[TRECHO DO DOCUMENTO]
[Coluna] Lady Gaga no Rio: liberdade, diversidade e… ódio

Copacabana virou, no fim de semana, uma grande celebração do orgulho. Mas show de Lady Gaga também estava na mira do ódio de pessoas radicalizadas, que miram públicos formados majoritariamente por gays e meninas.”Era tanta a bateção de leque que daria para acabar com o aquecimento global.” Esse post no X (ex-Twitter) faz parte das milhares de frases e memes que li nas redes sociais enquanto acompanhava – infelizmente à distância – o show de Lady Gaga no Rio de Janeiro, que no sábado (03/05) reuniu, segundo a Riotur, mais de 2 milhões de pessoas nas areias de Copacabana.

Nos vídeos, vemos os leques, um dos símbolos da comunidade gay, batendo em sintonia. Do palco, Gaga agradeceu a essa comunidade: “meu amor pela comunidade LGBTQIA + do Brasil é imenso”, disse.

Copacabana virou, no fim de semana, uma grande celebração do orgulho. É sempre bom ver diversidade nas ruas, ainda mais em um país campeão de crimes contra homossexuais e na mesma Copacabana que ficou famosa por abrigar manifestações extremistas de bolsonaristas homofóbicos.

O ódio

Infelizmente, o ódio direcionado a LGBTQIA+ (e também a mulheres e outras populações vulneráveis) continua firme e forte. Não deu nem tempo de ver todas as imagens do show de Gaga antes que a gente lembrasse que “há perigo na esquina”.

No domingo, a Polícia Civil do Rio de Janeiro disse ter impedido um ataque com explosivos no show que era planejado por homofóbicos radicalizados na internet.

De acordo com a polícia, os envolvidos estavam recrutando pessoas, incluindo adolescentes, para promover ataques integrados com uso de explosivos improvisados e coquetéis molotov.

“O plano era tratado como um desafio coletivo, com o objetivo de obter notoriedade nas redes sociais. Os alvos da operação atuavam em plataformas digitais, promovendo a radicalização de adolescentes, a disseminação de crimes de ódio, automutilação, pedofilia e conteúdos violentos como forma de pertencimento”, informou a polícia.

De acordo com os investigadores, os principais alvos dos grupos eram LGBTQIAs.

Tendência preocupante

É assustador. E infelizmente não é novidade. O crescimento do ódio é global e planejar ataques contra públicos formados majoritariamente por gays, meninas e mulheres parece ser uma nova tendência triste.

Em agosto passado, três shows de Taylor Swift foram cancelados em Viena, na Áustria, por ameaça de ataque terrorista.

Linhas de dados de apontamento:

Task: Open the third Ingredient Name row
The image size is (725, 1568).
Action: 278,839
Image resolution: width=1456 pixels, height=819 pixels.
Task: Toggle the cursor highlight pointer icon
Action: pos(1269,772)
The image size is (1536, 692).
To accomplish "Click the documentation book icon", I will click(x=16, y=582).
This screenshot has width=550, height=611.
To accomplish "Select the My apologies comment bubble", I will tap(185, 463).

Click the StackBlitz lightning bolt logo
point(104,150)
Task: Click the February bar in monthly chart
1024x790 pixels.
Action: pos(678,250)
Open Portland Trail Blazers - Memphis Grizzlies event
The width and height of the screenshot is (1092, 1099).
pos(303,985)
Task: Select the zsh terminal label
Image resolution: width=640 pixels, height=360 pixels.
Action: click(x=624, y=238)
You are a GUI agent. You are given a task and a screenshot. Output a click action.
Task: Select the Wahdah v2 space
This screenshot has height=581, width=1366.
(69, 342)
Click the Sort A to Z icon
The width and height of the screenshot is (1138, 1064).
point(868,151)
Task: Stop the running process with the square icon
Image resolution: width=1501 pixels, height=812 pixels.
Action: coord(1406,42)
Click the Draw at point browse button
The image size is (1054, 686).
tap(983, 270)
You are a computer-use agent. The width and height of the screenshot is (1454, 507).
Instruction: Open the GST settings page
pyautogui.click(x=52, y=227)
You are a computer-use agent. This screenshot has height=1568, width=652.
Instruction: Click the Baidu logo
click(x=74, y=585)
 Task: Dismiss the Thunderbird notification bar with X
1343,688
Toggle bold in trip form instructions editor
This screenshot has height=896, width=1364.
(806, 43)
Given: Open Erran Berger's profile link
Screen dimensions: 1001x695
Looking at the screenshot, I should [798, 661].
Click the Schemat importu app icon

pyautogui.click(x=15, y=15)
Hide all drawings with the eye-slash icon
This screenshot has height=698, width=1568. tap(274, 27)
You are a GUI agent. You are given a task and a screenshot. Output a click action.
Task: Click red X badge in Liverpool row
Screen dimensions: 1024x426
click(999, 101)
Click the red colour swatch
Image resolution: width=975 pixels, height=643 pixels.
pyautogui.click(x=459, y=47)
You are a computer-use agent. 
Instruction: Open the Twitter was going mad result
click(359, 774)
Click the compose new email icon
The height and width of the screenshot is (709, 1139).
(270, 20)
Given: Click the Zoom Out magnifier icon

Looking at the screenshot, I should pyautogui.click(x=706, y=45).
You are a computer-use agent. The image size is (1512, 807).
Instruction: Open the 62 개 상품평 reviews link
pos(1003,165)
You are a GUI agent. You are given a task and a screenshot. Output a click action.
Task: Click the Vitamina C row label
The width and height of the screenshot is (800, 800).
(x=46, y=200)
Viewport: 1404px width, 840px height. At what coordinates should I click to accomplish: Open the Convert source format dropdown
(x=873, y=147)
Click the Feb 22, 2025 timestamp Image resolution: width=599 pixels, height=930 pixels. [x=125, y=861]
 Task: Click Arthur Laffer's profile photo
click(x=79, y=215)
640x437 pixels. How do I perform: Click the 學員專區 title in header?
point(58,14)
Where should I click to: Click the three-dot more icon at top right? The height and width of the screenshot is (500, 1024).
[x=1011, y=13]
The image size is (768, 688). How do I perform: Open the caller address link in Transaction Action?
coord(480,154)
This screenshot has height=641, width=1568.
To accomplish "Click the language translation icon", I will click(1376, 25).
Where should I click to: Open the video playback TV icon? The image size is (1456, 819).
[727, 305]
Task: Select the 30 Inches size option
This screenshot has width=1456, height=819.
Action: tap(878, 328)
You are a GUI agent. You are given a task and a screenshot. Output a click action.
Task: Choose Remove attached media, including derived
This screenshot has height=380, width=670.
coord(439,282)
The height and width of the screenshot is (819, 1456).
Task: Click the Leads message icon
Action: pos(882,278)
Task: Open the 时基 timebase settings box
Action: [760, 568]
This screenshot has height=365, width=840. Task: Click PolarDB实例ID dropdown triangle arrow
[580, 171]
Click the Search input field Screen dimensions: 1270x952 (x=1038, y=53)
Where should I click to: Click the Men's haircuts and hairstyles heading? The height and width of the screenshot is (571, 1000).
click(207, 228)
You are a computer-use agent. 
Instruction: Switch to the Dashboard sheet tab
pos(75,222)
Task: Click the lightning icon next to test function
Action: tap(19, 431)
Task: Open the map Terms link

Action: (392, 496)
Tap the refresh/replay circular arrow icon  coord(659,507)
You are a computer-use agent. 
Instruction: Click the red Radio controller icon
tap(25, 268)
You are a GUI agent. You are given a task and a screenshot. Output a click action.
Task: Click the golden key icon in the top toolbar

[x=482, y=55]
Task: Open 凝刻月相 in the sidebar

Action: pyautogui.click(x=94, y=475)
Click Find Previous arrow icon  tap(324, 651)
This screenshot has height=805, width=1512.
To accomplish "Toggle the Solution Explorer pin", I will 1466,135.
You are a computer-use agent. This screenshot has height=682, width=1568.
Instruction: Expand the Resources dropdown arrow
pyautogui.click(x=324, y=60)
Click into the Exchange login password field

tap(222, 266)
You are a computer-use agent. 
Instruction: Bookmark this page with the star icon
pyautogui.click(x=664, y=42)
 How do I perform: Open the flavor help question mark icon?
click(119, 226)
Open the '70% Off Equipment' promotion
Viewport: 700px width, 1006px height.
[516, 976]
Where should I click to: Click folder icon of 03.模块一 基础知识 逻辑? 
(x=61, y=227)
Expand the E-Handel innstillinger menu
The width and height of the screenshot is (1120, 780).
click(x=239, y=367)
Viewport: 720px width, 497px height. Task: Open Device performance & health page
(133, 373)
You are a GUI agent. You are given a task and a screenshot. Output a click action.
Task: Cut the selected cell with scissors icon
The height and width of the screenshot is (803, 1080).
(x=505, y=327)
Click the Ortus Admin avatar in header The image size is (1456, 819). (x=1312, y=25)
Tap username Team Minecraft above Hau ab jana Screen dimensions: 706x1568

[TAREFAS DO EXERCÍCIO]
1: Cite a coluna sobre o show de Lady Gaga no Rio, de "É assustador. E" até "nova tendência triste.".
2: Escreva a continuação da coluna sobre o show de Lady Gaga no Rio, começando logo após a última frase apresentada.

[RESULTADOS]
1:
É assustador. E infelizmente não é novidade. O crescimento do ódio é global e planejar ataques contra públicos formados majoritariamente por gays, meninas e mulheres parece ser uma nova tendência triste.

2:
Um dos suspeitos era um jovem de 18 anos que teria se radicalizado na internet e feito um juramento de lealdade ao grupo jihadista Estado Islâmico (EI).

Em setembro, foi a vez de um adolescente de 15 anos ser preso em Frankfurt no Oder, no estado alemão de Brandemburgo.

Ele tinha ligações com os jihadistas responsáveis pela ameaça de ataque aos shows de Taylor e também planejava ataques contra a parada do orgulho gay da sua cidade.

Também ano passado, uma tragédia aconteceu no Reino Unido. Três crianças morreram e outras cinco crianças ficaram feridas em um ataque a faca que aconteceu durante uma oficina de dança inspirada nas músicas da cantora Taylor Swift na cidade de Southport

O suspeito era um jovem de 17 anos.

Todos esses casos têm muito em comum. Os criminosos são muito jovens e aliciados online em grupos de ódio, aqueles que lucram com misoginia e homofobia. E os alvos são principalmente pessoas da comunidade LGBTQIA + e meninas.

Sim, parece saído da série Adolescência, da Netflix, mas infelizmente é vida real.

Liberdade gera ódio

Meninos radicalizados odeiam a alegria e querem conquistar alguns minutos de fama praticando o terror para assim ganhar respeito de seus “colegas” de comunidade de ódio. A dinâmica é a mesma dos atentados a escola, que viraram “febre” no Brasil em 2023.

Não é coincidência que Taylor Swift e Lady Gaga e seus públicos atraiam tanto ódio. As duas cantoras falam de empoderamento, de se aceitar do jeito que se é e são idolatradas por isso.

A liberdade e a autoaceitação geram ódio. E quanto mais a sociedade avança (vamos lembrar que, não faz tanto tempo assim, não era comum que casais gays demonstrassem afeto em público) mais crescem os grupos radicais de ódio.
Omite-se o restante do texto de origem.